There was a single master oscillator AIUI, but when service
finally came into exchanges via different links, it would result
in many phases of the frame dependant upon the route
by which signals had transited through the network, each link
being subject to frame slip, as you state.

The links were configured such that one end was the master
clock, and as such gave rise to a single master oscillator at
some point in the network. My memory may be in error on this
matter, but I am only human, I have never claimed omniscience
and it is 8 or 9 years since I worked on such system. No doubt
this will pass you by, and we can expect your usual childish broadcast
(CB) sneering at some minor error. How is it ever possible to
hold a technical discussion with you when you exhibit such a
personality defect, OM?

Why do you have to turn every technical discussion into
a ****ing contest? Are you that desperate to save the face that
you have undoubtedly lost by being a proponent of the
M3/CB Fool's Licence? You would certainly seem to be one
of the fools for whom the licence was intended.

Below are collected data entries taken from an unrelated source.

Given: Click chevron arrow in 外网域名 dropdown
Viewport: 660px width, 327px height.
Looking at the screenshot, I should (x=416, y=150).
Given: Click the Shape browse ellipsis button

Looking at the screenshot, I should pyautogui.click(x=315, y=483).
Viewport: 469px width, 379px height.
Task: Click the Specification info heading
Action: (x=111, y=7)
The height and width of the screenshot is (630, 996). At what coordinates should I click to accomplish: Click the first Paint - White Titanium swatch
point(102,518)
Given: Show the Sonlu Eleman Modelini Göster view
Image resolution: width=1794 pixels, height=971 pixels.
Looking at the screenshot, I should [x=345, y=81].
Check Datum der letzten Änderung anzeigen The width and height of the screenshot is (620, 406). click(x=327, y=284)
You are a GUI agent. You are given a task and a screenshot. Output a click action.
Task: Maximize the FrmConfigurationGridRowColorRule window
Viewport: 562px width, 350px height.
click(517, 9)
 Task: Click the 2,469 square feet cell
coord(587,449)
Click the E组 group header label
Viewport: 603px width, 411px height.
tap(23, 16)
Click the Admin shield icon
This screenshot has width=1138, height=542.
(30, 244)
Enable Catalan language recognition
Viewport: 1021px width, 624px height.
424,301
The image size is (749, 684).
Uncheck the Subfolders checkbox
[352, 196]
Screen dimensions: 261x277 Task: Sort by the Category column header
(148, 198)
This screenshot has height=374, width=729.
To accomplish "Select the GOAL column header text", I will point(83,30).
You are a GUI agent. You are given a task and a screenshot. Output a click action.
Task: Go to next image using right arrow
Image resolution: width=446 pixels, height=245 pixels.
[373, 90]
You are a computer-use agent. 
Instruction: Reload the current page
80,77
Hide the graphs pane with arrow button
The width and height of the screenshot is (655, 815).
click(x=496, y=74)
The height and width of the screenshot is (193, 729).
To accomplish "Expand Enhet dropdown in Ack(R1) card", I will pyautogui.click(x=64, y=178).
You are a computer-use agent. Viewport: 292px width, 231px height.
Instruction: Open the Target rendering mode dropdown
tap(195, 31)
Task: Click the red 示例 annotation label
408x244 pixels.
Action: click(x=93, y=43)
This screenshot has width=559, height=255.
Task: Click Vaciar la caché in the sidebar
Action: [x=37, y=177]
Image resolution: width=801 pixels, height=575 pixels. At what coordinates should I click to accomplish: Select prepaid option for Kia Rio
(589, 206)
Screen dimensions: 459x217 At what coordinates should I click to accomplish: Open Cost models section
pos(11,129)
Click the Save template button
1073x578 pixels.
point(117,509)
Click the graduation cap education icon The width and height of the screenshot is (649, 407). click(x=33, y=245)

Brian Reay wrote in message
...
"Airy R. Bean" wrote in message
...
ISTR that the Plesiochronous Digital Hierarchy of BT ran
via a single master oscillator.

Plesiochronous refers to a system with signals having a common data rate
(within defined limits) which are sychronised to different clocks.

Sometimes
referred tp as 'nearly synchronised'.
ie no 'master clock', with or without a remontoire ;-).
In a plesiochronous switched data system, the signals may be synchronised
at a given instant permitting switching withourt loss of frames but, when
the signals drift apart, the switches must compensate by a process known

as
'frame slip'- not required in a system synchronised to a master

oscillator.
I've no doubt you will respond with 'rubbish' etc. but I invite the others
on the NG to look up the term and decide who is correct.